Fleboterapia rigenerativa o TRAP (Fleboterapia Rigenerativa Ambulatoriale Tridimensionale) è una recente alternativa ai trattamenti tradizionali per varici e capillari. A differenza di tali trattamenti, la TRAP non chiude le vene, ma ne rinforza la parete, provocandone un restringimento e un miglioramento della funzione.

Fleboterapia Rigenerativa: il trattamento ideale per le vene

Abbiamo visto come capillari e varici siano un problema estremamente diffuso. Fortunatamente nella maggioranza dei casi provocano solamente un disturbo di tipo estetico. Il trattamento vero e proprio dovrebbe, quindi, essere riservato ai casi in cui la circolazione è gravemente compromessa.

La fleboterapia rigenerativa o TRAP (Fleboterapia Rigenerativa Ambulatoriale Tridimensionale) rappresenta una recente alternativa ai trattamenti tradizionali per varici e capillari. A differenza di tali trattamenti, la TRAP non chiude le vene, ma ne rinforza la parete, provocandone un restringimento e ne migliora la funzione.

Bisogna, tuttavia, tenere in considerazione il fatto che le varici tendono a peggiorare col tempo, creando sintomi fastidiosi come pesantezza, crampi e dolori alle gambe.
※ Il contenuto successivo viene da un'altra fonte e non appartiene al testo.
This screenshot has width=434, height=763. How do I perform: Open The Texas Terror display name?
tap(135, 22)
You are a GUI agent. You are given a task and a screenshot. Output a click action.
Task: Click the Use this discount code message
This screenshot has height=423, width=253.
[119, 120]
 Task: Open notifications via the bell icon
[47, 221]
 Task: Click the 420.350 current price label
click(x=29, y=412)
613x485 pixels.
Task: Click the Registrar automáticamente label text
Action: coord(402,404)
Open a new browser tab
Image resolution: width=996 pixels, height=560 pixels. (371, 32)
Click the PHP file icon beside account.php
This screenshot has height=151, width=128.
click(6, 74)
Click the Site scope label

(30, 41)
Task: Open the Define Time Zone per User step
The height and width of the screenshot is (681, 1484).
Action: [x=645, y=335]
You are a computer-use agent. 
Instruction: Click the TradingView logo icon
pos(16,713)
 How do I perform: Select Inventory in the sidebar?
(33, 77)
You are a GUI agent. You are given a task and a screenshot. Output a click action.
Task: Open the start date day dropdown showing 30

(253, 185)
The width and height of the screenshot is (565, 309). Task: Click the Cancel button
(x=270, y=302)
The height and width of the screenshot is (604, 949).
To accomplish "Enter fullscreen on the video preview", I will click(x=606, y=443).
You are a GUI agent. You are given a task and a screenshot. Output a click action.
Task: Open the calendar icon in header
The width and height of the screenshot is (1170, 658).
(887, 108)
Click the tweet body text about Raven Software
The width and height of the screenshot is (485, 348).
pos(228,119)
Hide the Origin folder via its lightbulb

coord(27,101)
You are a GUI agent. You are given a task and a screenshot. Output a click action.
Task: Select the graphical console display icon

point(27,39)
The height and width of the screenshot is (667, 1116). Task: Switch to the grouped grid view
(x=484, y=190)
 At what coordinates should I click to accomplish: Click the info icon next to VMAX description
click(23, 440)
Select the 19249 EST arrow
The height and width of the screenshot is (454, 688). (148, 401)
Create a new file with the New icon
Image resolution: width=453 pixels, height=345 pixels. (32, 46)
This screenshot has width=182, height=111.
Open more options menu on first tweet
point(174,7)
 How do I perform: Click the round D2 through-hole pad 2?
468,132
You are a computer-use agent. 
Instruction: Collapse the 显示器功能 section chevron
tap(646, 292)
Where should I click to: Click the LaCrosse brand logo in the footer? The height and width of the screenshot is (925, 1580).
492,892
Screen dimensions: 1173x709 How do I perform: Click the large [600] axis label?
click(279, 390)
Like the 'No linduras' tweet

Possono aiutare a contrastare tali sintomi:

  • correggere l’alimentazione,
  • svolgere attività fisica, indossare calze elastiche,
  • assumere sostanze con azione protettiva sui vasi,
  • applicare localmente farmaci per le vene.

Tutti questi interventi sicuramente riescono ad alleviare i sintomi, ma non è chiaro se siano in grado di prevenire l’evoluzione della malattia. 

La Fleboterapia Rigenerativa, invece, ha dimostrato di attenuare i sintomi, migliorare l’aspetto delle gambe e  prevenire il peggioramento della circolazione. Rappresenta quindi il trattamento ideale per varici e capillari.

Il limite dei trattamenti tradizionali

Molti pazienti preferiscono evitare di sottoporsi ai tali trattamenti perché rifiutano la chiusura o l’asportazione chirurgica delle vene affette da varici.

I trattamenti tradizionali, inoltre, hanno il limite di focalizzarsi solamente sulle aree dove sono presenti le varici, nonostante il fatto che la debolezza della parete dei vasi sia un problema generalizzato.

L’approccio tridimensionale della fleboterapia tridimensionale

fleboterapia rigenerativa o trap

La TRAP, a differenza dei trattamenti tradizionali, considera varici e capillari una patologia che coinvolge tutti gli arti inferiori.
Si rivolge, infatti, in maniera tridimensionale a tutte le vene visibili e non con l’obbiettivo di rafforzarne la parete e ridurne il calibro, ripristinando la funzione delle valvole venose.

La Fleboterapia Rigenerativa riesce, grazie a questo approccio, non solo a trattare la malattia varicosa, ma anche a prevenirne il peggioramento.

La tecnica

La Fleboterapia Rigenerativa non è dolorosa e viene praticata in ambulatorio senza alcuna anestesia.

fleboterapia rigenerativa o trap efficace su vene e capillari

La tecnica prevede l’iniezione di una soluzione di sodio salicilato a diverse concentrazioni nei capillari e nel circolo venoso superficiale.
Dopo il trattamento il paziente può riprendere immediatamente le normali attività con l’unica accortezza di indossare calze elastiche.
Le sedute vengono effettuate a cadenza quindicinale nelle stessa gamba per un numero totale di sedute che varia in base alla situazione individuale.
L’efficacia della terapia è confermata dal miglioramento dei sintomi, dalla sparizione delle vene del circolo superficiale e dei capillari. La TRAP è, infatti, molto efficace nel cancellare i capillari superficiali e può essere eseguita anche nel viso (couperose).

Chi può sottoposi alla fleboterapia rigenerativa?

Possono essere sottoposti alla TRAP tutti i candidati alla scleroterapia tradizionale. I pazienti allergici all’aspirina (acido acetilsalicilico) vanno esclusi dal trattamento.